Baroness Uddin is now a crossbench peer in the Lords. Her recent interventions have largely focused on social policy and human rights.

At the time of the CPS prosecution decision on her expenses, Sir Keir said that 'the allegation against Uddin was that she had claimed 'night subsistence' for overnight stays in London, after attendances in the House of Lords, to which she was not entitled'.

He added: 'Although she had nominated a flat she owned in Maidstone, Kent, as her 'only or main residence', it was alleged that her 'only or main residence' was in fact a house in east London.

'Evidence in this case was obtained from neighbours of Baroness Uddin and from companies supplying utility services, such as water, gas and electricity, to the flat in Maidstone.
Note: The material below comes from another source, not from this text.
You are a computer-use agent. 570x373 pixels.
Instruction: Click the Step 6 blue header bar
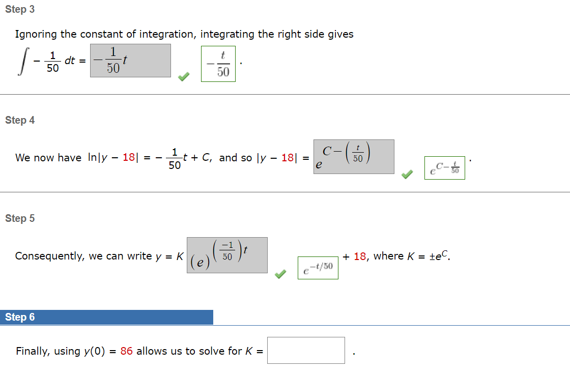pyautogui.click(x=107, y=317)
Former PM Tony Blair who made Baroness Uddin a peer in 1998

'But after careful scrutiny of all of the available evidence we have decided that, in applying the definition of 'only or main residence' adopted by the house committee, there is insufficient evidence to bring criminal charges against Baroness Uddin, and we have today advised the Metropolitan Police to take no further action.'

The move not to prosecute Baroness Uddin hinged on a ruling by the Lords clerk allowing peers to nominate their primary home as one they visited at least once a month.

The CPS was unable to find conclusive evidence she had spent less time there, the Times reported.

Sir Keir is understood to have had no contact with Labour MPs or peers during the expenses investigations and didn't become an MP until 2015.

Baroness Uddin was contacted for comment.